Project Number: 2034-21220-006-00-D
Project Type: In-House Appropriated
Start Date: Jun 14, 2013
End Date: May 8, 2018
The overall goal of the proposed research is the development and introduction of new high quality and disease resistant cultivars of almonds, grapes and stone fruits that will sustain American agriculture and supply high quality, nutritious fruits and nuts to US consumers and international markets. This goal was validated, and ranked as a high-priority ‘researchable objective’ by stakeholders attending the 2011 Program Visioning Conference held at the San Joaquin Valley Agricultural Sciences Center. Specifically, over the next five years we will focus on the following objectives: Objective 1: Evaluate table and raisin grape germplasm with putative resistance to powdery mildew for superior fruit quality and field resistance to powdery mildew under commercial conditions. Objective 2: Evaluate fruit quality of dry-on-vine (DOV) raisin selections and of “teinturier” type table and raisin selections. Objective 3: Develop superior Prunus rootstocks with resistance to economically important soilborne pests and excellent graft compatibility, desirable scion vigor, and excellent production potential. Objective 4: Select and evaluate new high quality scion cultivars of Prunus (almond, apricot, peach, and plum) from currently available breeding crosses.

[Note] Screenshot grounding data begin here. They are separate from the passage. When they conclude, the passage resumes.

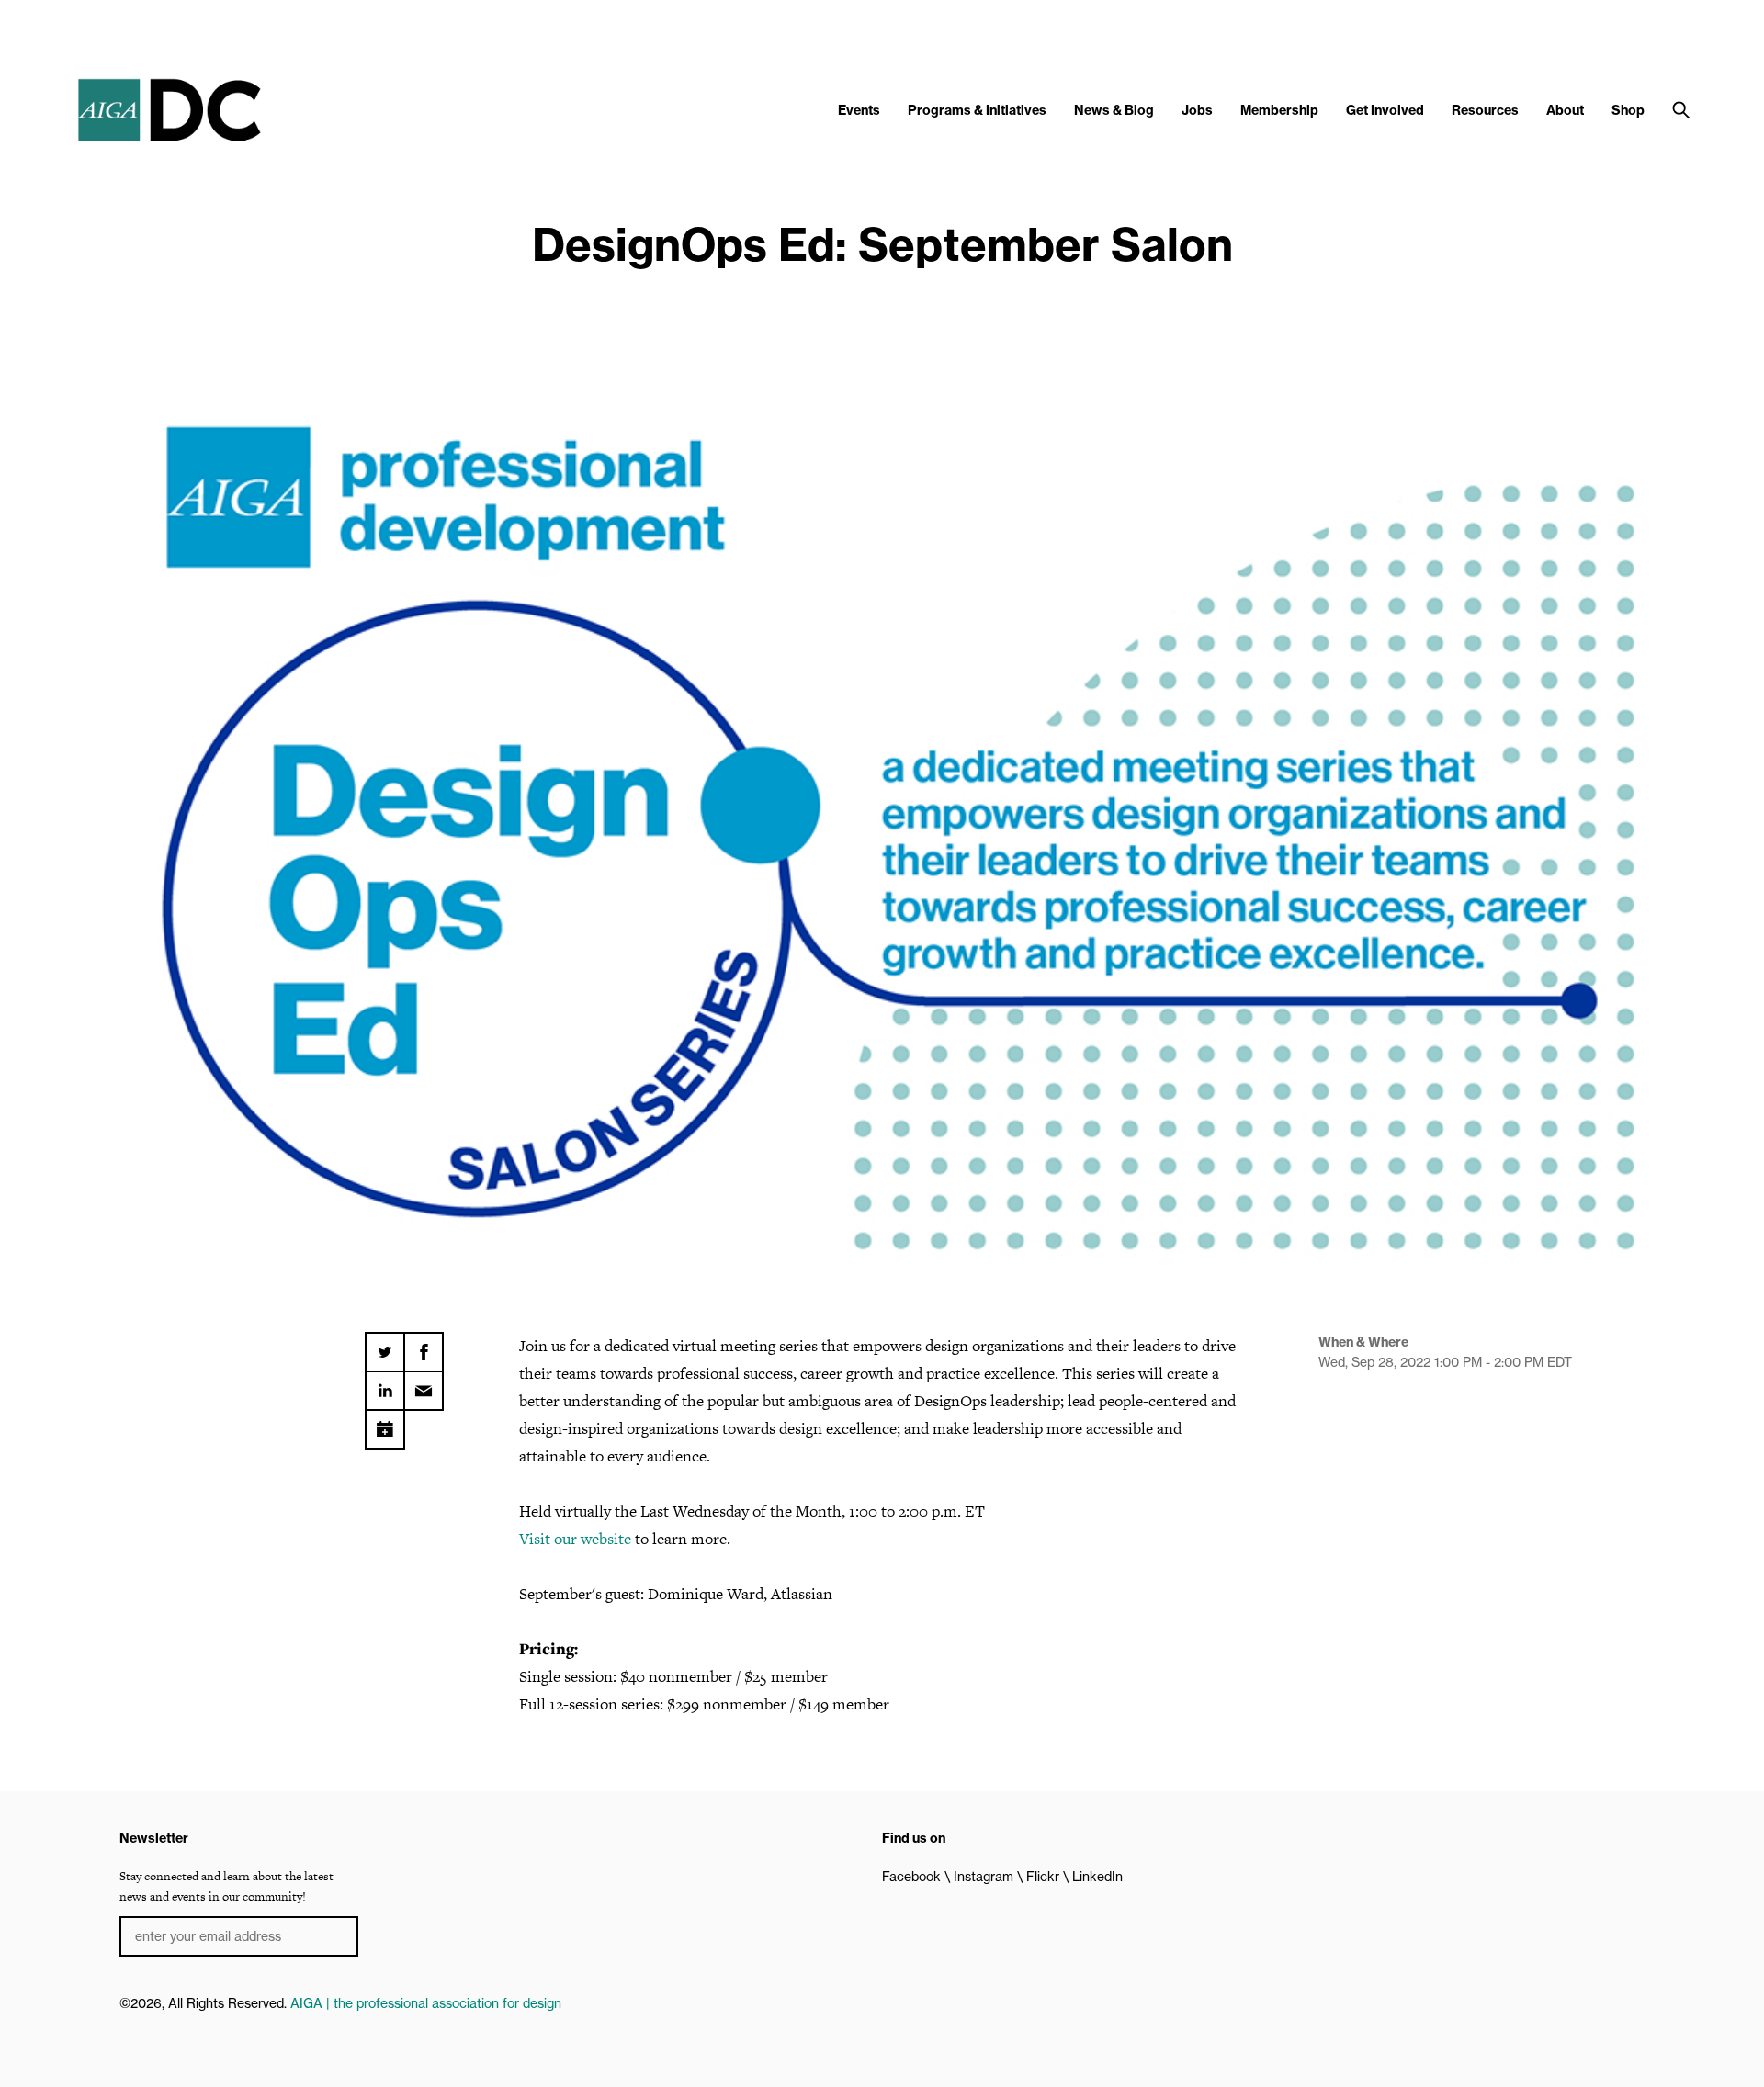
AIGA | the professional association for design (425, 2003)
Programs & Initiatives (977, 110)
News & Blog (1114, 110)
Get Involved (1385, 110)
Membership (1279, 110)
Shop (1628, 110)
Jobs (1197, 110)
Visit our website (575, 1539)
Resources (1485, 110)
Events (859, 110)
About (1565, 110)
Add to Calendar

Classical breeding techniques have been used to create segregating populations where the expression of quantitative traits has been concentrated and newly available characters have been transferred into adapted Prunus and Vitis germplasm. Seedlings in existing segregating populations of Prunus and Vitis will be selected and propagated for new cultivar development. Greenhouse and field screening will proceed to select Vitis seedlings with resistant to powdery mildew. Molecular markers will be used to identify those Vitis seedlings with multiple sources of powdery mildew resistance. Resistance to powdery mildew and Pierce’s Disease will be combined through hybridization of appropriate vines. Hybridizations will continue for production of both dry on the vine and red flesh color in grapes. Apricots will be selected for drying ability and for late maturity season from all remaining segregating progenies. New self-compatible almonds will be selected from segregating populations that have kernel qualities similar to Nonpareil, and four high kernel quality self-compatible almond selections will be trialed in three locations in the San Joaquin Valley. Hybridization will be repeated if necessary, to achieve population sizes necessary for identifying and selecting elite germplasm or for the development of molecular markers linked to traits of interest.